FIG 5.

Working model of mechanism of estradiol action establishing sexually dimorphic synaptic patterning in the preoptic area. The preoptic area (POA) is the critical brain region controlling expression of male sexual behavior and exhibits some of the most robust sex differences in the brain. In addition to the sexually dimorphic nucleus, male POA neurons have about twice as many dendritic spines as females, and this level of spines can be induced in females by treatment with estradiol during the perinatal sensitive period. Dendritic spines are the primary site for excitatory synapses. Astrocytes are also more complex in the male POA, with longer and more frequently branching processes. Both of these morphological sex differences are the result of estradiol action in the neonatal brain (4).
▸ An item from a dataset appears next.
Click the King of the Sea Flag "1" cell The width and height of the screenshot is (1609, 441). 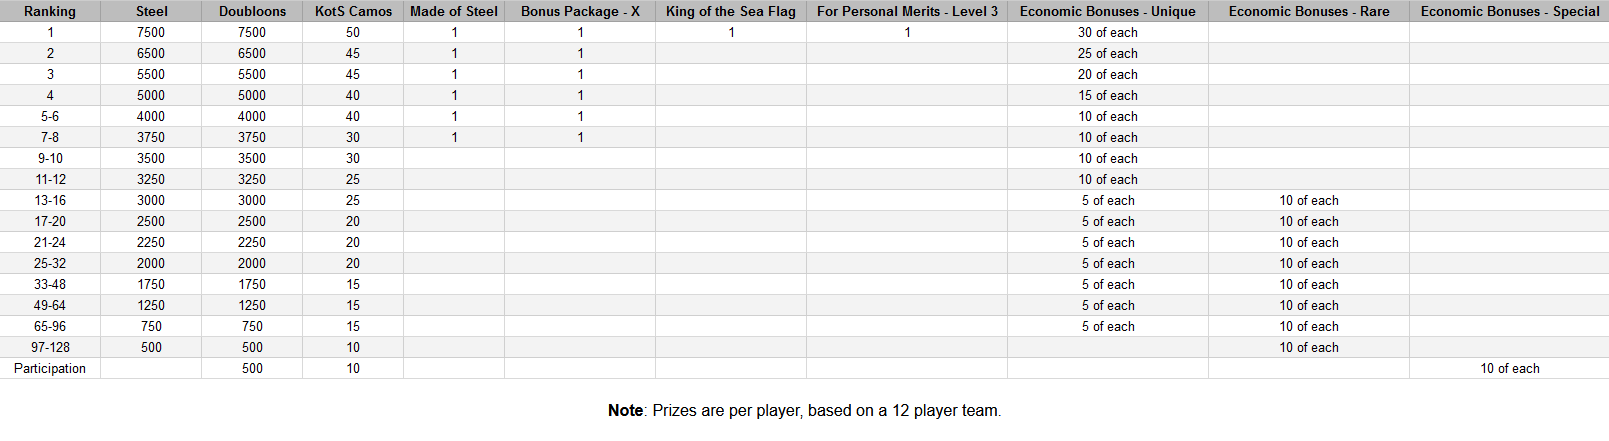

The initiating event is the induction of COX-2, a pivotal enzyme in the production of prostanoids and specifically linked to an increased synthesis and release of prostaglandin E₂ (PGE₂). Receptors for PGE₂ are G protein linked and can be found on astrocytes. Activation of EP receptors can induce glutamate release from astrocytes in a calcium-dependent manner, and glutamate induces the formation of dendritic spines. In this system, application of PGE₂ induces a 2- to 3-fold increase in the density of dendritic spines on POA dendrites, and this effect can be blocked by antagonists to the glutamate AMPA receptor. Thus, in this model, a critical neuronal/astrocytic cross-talk is believed to be essential for PGE₂ to induce a sexually dimorphic synaptic pattern determined by estradiol.